Facebook傘下のWhatsAppに罰金290億円の判決、EUの圧力で罰金額は4倍超に跳ね上がる
アイルランドのデータ保護委員会(DPC)が2021年9月2日に、個人情報の使用に関する説明を怠りEU一般データ保護規則(GDPR)に違反していたとして、Facebook傘下のメッセージアプリであるWhatsAppに対して2億2500万ユーロ(約290億円)の罰金を科したと発表しました。これを受けてWhatsAppは、控訴する意向を示しています。
Data Protection Commission announces decision in WhatsApp inquiry | 02/09/2021 | Data Protection Commission
https://www.dataprotection.ie/en/news-media/press-releases/data-protection-commission-announces-decision-whatsapp-inquiry
Facebook’s WhatsApp Fined Around $270 Million for EU Privacy Violations - WSJ
https://www.wsj.com/articles/facebooks-whatsapp-fined-around-270-million-for-eu-privacy-violations-11630576800
WhatsApp fined a record 225 mln euro by Ireland over privacy | Reuters
https://www.reuters.com/technology/irish-data-privacy-watchdog-fines-whatsapp-225-mln-euros-2021-09-02/
DPCが9月2日に、GDPRに基づいて行われていたWhatsAppに対する調査の結果を発表しました。2018年12月10日から開始されていたこの調査の結果、DPCは「WhatsAppは、Facebookを含む他企業とユーザー情報を共有することなど、個人情報の使途に関する説明を十分に行っていなかった」として、WhatsAppに対して2億2500万ユーロの罰金を言い渡しました。
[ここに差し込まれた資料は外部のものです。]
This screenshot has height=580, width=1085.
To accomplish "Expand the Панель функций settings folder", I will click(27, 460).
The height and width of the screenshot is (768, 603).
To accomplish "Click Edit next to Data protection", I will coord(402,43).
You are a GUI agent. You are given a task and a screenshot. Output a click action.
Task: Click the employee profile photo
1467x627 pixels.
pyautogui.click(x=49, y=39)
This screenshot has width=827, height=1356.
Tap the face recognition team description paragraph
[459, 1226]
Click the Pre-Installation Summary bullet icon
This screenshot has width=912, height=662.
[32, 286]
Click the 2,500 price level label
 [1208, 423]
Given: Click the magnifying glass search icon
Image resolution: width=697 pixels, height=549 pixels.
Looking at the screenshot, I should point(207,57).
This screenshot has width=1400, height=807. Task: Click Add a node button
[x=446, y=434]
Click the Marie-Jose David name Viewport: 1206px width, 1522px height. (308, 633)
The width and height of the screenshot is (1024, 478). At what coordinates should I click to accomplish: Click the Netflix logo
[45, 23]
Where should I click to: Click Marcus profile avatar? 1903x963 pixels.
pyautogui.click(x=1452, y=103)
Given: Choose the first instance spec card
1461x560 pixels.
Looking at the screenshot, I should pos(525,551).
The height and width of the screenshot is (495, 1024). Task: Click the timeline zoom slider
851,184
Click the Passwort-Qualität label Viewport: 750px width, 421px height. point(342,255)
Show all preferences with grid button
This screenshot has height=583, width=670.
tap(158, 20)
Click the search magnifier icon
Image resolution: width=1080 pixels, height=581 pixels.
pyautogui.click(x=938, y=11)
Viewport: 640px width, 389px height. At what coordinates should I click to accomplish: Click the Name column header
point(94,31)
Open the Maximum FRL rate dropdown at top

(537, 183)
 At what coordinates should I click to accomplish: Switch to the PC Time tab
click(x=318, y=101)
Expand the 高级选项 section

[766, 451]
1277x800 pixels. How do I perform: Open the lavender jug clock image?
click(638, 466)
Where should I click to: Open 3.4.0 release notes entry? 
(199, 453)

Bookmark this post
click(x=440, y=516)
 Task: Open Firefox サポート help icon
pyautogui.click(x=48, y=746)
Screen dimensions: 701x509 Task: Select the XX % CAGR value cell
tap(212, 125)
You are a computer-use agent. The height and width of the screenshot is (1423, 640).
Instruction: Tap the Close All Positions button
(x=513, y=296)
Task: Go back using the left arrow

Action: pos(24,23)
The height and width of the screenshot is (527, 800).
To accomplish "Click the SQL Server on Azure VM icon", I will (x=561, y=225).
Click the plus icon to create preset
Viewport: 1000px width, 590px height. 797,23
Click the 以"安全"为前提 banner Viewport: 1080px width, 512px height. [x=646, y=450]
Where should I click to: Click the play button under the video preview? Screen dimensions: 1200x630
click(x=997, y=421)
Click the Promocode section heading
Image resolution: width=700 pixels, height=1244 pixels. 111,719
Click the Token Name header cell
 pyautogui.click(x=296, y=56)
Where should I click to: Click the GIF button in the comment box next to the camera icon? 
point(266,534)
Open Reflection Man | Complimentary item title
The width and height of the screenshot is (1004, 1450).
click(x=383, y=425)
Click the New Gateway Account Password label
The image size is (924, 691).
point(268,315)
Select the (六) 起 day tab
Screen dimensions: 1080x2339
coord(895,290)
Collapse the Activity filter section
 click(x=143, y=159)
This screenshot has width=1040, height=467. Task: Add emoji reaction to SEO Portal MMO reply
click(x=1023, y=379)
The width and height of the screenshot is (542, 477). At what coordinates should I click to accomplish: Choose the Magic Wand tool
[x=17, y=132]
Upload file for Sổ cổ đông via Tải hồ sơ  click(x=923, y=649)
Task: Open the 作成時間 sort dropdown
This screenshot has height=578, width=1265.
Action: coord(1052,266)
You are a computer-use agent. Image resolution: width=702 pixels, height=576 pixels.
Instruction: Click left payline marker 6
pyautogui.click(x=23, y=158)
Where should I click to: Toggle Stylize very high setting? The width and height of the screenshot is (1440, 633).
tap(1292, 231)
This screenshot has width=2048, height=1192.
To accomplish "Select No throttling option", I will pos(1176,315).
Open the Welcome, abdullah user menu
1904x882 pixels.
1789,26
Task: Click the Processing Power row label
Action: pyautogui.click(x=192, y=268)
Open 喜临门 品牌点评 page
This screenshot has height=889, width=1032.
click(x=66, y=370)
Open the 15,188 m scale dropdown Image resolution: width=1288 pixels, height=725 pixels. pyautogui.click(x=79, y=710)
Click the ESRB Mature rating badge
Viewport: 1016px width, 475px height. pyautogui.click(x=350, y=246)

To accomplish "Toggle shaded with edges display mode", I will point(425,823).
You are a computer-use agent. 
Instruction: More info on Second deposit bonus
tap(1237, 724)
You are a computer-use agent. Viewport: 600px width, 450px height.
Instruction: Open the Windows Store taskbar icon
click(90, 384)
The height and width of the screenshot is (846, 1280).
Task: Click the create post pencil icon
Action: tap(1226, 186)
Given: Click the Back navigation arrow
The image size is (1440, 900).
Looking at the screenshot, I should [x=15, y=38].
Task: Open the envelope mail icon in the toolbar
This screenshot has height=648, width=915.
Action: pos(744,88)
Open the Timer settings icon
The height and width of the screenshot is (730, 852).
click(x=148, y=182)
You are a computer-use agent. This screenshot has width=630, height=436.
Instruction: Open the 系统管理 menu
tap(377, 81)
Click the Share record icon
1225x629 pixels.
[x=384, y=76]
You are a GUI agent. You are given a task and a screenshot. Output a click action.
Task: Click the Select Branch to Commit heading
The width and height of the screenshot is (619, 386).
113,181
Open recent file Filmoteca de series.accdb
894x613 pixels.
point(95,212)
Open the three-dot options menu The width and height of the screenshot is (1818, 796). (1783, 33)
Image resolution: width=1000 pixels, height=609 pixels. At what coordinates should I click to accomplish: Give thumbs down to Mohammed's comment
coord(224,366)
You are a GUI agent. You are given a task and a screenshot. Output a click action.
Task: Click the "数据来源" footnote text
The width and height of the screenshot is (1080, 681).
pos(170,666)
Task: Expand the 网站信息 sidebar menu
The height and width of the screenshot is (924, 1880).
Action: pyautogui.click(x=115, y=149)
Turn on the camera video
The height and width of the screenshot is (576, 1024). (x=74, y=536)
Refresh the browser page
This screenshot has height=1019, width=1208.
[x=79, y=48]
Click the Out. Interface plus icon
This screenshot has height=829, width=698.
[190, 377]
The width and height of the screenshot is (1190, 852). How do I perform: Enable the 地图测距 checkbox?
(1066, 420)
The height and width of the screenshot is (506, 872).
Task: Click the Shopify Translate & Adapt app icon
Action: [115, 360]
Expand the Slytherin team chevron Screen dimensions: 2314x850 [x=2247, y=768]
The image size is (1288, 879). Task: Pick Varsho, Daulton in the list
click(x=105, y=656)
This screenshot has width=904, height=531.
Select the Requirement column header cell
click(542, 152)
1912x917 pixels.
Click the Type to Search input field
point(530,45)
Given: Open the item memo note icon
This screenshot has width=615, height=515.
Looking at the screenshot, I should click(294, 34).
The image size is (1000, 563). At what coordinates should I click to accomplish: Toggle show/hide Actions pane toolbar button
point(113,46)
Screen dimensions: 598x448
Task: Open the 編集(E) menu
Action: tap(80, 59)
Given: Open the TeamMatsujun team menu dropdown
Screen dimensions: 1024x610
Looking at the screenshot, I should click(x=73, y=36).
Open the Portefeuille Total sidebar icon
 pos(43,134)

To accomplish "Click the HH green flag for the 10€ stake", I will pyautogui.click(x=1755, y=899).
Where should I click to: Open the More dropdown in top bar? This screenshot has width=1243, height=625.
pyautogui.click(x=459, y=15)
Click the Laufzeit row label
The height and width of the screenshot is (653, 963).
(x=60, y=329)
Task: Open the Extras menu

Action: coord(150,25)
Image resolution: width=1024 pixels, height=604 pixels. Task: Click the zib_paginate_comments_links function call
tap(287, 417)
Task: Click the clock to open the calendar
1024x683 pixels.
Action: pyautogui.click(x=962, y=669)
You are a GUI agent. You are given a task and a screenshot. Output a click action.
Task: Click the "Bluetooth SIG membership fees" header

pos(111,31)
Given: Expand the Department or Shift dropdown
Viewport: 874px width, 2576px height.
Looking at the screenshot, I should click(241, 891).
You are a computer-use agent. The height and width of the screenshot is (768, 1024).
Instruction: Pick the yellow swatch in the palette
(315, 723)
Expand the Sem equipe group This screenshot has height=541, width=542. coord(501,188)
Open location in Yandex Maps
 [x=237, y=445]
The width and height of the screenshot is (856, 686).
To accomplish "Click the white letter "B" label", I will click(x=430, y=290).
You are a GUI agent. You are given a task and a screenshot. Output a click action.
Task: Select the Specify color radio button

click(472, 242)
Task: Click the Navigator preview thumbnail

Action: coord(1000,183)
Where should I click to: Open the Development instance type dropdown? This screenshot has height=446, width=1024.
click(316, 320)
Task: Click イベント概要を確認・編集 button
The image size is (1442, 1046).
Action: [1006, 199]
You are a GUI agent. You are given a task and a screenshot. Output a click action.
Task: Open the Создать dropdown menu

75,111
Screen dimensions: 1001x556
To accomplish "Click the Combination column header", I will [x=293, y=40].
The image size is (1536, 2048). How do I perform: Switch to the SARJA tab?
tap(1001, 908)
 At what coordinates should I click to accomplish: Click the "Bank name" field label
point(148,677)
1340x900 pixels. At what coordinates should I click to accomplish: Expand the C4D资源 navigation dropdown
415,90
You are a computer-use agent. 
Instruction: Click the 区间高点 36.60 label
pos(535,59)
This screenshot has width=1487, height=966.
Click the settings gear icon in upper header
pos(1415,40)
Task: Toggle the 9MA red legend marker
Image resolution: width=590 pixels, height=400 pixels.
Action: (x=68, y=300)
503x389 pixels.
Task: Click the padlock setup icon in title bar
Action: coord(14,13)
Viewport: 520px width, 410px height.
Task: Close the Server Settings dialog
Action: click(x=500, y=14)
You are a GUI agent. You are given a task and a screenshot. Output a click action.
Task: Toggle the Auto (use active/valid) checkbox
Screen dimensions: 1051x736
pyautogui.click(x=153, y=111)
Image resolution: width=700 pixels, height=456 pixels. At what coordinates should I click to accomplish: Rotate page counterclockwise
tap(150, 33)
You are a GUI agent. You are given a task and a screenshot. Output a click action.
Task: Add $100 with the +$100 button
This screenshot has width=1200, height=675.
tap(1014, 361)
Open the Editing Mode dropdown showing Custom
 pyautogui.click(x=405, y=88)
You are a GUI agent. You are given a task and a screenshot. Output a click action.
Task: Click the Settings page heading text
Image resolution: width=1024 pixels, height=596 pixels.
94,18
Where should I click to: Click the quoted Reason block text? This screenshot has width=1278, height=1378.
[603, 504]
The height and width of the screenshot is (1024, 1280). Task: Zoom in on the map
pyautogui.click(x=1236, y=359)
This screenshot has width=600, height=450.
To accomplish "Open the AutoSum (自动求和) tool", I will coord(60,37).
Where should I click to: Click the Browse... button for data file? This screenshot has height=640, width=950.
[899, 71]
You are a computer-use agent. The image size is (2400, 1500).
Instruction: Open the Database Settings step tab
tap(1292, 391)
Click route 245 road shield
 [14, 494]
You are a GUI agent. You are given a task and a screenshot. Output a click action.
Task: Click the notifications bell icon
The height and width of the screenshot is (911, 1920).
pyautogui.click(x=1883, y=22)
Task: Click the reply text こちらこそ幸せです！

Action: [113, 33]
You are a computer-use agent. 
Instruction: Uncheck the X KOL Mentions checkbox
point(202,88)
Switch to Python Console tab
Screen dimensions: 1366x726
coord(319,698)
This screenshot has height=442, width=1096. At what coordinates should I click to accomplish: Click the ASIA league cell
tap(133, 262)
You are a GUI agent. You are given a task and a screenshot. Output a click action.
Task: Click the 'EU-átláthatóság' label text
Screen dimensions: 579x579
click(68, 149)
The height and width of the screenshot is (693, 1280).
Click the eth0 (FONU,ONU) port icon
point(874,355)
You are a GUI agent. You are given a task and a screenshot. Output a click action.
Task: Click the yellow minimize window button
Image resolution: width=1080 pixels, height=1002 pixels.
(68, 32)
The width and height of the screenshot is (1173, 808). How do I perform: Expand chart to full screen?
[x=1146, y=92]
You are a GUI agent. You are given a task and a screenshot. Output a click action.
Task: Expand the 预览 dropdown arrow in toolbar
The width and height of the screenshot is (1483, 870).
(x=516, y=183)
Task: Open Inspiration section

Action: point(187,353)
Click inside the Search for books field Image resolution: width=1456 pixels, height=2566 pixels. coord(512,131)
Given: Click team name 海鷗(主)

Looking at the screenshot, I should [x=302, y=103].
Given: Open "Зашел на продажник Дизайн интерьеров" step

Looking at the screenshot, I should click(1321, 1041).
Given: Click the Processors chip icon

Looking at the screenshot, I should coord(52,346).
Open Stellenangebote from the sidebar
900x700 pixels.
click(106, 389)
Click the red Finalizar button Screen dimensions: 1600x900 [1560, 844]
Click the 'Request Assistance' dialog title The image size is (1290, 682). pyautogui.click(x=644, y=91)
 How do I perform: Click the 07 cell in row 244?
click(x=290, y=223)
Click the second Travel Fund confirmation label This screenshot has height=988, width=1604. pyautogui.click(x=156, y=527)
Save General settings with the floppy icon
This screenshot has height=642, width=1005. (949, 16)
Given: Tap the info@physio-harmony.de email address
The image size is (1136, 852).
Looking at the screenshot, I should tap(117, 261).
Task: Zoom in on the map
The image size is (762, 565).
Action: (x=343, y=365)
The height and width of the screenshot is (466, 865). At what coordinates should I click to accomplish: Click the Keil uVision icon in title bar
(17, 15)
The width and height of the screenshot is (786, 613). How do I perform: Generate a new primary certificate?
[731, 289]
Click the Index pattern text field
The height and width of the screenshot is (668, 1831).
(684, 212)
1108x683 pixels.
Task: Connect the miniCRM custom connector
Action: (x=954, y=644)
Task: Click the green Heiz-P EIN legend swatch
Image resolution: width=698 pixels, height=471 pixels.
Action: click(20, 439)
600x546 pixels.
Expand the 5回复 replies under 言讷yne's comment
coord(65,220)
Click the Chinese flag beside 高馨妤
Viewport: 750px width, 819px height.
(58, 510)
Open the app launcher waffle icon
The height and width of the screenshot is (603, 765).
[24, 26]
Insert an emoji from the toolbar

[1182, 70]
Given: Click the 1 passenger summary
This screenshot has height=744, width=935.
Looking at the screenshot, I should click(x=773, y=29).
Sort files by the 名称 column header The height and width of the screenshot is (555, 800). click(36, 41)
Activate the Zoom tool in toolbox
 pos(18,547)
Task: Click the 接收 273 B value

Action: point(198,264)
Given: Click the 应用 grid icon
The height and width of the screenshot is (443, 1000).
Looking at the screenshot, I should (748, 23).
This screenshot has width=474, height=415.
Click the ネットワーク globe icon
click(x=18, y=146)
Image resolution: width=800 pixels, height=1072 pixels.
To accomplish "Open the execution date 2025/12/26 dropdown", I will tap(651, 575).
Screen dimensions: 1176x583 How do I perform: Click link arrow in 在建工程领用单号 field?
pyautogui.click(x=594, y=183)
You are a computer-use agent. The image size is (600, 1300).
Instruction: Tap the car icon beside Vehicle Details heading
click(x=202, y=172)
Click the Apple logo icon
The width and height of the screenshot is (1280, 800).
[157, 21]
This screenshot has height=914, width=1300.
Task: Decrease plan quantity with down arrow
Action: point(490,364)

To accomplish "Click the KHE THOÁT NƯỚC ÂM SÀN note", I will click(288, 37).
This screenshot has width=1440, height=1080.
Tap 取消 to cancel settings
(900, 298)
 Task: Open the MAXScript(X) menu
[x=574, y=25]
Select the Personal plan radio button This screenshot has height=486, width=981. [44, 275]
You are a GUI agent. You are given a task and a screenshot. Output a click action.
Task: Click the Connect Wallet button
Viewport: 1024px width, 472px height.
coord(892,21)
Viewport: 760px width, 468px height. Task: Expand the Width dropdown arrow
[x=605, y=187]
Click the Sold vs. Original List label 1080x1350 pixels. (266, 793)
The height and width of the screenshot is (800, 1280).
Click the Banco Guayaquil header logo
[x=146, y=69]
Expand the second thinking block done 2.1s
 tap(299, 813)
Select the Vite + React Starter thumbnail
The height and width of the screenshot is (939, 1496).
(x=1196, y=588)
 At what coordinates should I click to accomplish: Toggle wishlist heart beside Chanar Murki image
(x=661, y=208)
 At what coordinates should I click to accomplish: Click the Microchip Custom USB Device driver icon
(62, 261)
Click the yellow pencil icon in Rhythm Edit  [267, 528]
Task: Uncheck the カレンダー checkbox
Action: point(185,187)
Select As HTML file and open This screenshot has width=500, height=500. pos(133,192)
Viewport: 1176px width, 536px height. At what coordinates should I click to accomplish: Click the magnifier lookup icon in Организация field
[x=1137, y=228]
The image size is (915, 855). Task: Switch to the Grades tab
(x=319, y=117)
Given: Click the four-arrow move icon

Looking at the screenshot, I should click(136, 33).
Facebookの欧州本社がアイルランドの首都・ダブリンにあることから、WhatsAppに対する調査を担当していたDPCは、当初500万ユーロ(約65億円)の罰金を検討していました。しかし、EU8カ国から罰金が少なすぎるとの異議申し立てがあったほか、調査に時間がかかりすぎているといった批判の声もあったため、DPCは規制当局間の対立について規定したGDPR第65条に基づく紛争解決プロセスを開始しました。これにより、WhatsAppへの制裁を強化する決定が採択され、罰金額が2億2500万ユーロへと大幅に増額されたとのことです。
2億2500万ユーロという罰金額は、Facebookの2020年の収益の約0.8%に相当する額で、GDPRの施行以来2番目に大きな金額です。2021年7月には、Amazonが消費者のデータを広告に流用してGDPRに違反したとして、これまでで最高額となる7億4600万ユーロ(約970億円)の罰金が言い渡されました。
今回の制裁に対し、WhatsAppの広報担当者は「2018年に提供していた透明性に関する今日の決定には同意できず、また罰金はあまりにも不相応です。我々は、提供する情報が透明性のある包括的なものになるよう努めてきました」と述べて、控訴する意向を示しました。今回の決定は、EU諸国全ての規制当局を代表する理事会での採択に基づいているため、WhatsAppはアイルランドの裁判所に控訴するだけでなく、EUの司法裁判所に直接訴える可能性もあります。
アイルランドには、Facebookの他にGoogleやAppleのハイテク企業が欧州本社を構えているため、DPCはこれらの企業に対する調査も受け持っていますが、活動家や他のEU諸国の規制当局からは手ぬるいとの批判が集中しているとのこと。例えば、今回のWhatsAppへの罰金の前に下された大企業への制裁は、2020年12月にTwitterに言い渡された45万ユーロ(約6000万円)の罰金だけでした。
こうした批判に対し、DPCのデータ保護委員であるヘレン・ディクソン氏は「ハイテク企業の案件は複雑で、慎重に扱わなければ後の裁判で覆される危険性があります」と説明し、難しい立場にあることをにじませました。